Acropora polystoma is a species of acroporid coral that was first described by G. Brook in 1891. Found in marine, tropical, reefs on upper slopes where waves are strong, it occurs at depths between 3 and 10 m. It is classed as an endangered species on the IUCN Red List, and it has a decreasing population. It is not common and found over a large area and is classified under CITES Appendix II.

==Description==
Acropora polystoma is found in colonies of clumps or of corymbose plates with diameters not exceeding 80 cm.
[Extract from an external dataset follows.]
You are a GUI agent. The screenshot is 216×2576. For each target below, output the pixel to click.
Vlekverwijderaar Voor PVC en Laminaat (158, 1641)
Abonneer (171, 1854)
The branchlets have lengths of up to 100 mm and diameters of between 5 and 15 mm. It is blue, cream, yellow, lavender, or brown in colour, and the branches are similar in size and become thinner towards the ends. The branches contain axial and radial corallites. Axial corallites are located on the ends of the branch tips, and are small with outer diameters of between 2.4 and 4 mm and inner diameters of 0.8 to 1.5 mm. Radial corallites are regularly arranged and found in rows, and are tube-shaped. It contains a small number of randomly positioned spinules. It is similar to Acropora massawensis and other species of the robusta group. It is found in marine environments in tropical, shallow reefs, at depths between 3 and 10 m. It occurs on slopes of reefs damaged by strong waves, and reef edges. It is composed of aragonite (calcium carbonate).

==Distribution==
Acropora polystoma is uncommon and found over a large area; the Gulf of Aden, the Indian Ocean, the Indo-Pacific, Southeast Asia, Australia, and the western Pacific. The species also occurs in Japan, American Samoa, the Cook Islands, and five regions of Indonesia. It spawns in October in the French Polynesia. It is threatened by reef destruction, climate change, rising sea temperatures leading to bleaching, coral disease, being prey to starfish Acanthaster planci, and human activity and infrastructure. It is listed as an endangered species on the IUCN Red List, is under CITES Appendix II, and might be found in Marine Protected Areas.

==Taxonomy==
It was first described by G. Brook in 1891 as Madrepora polystoma.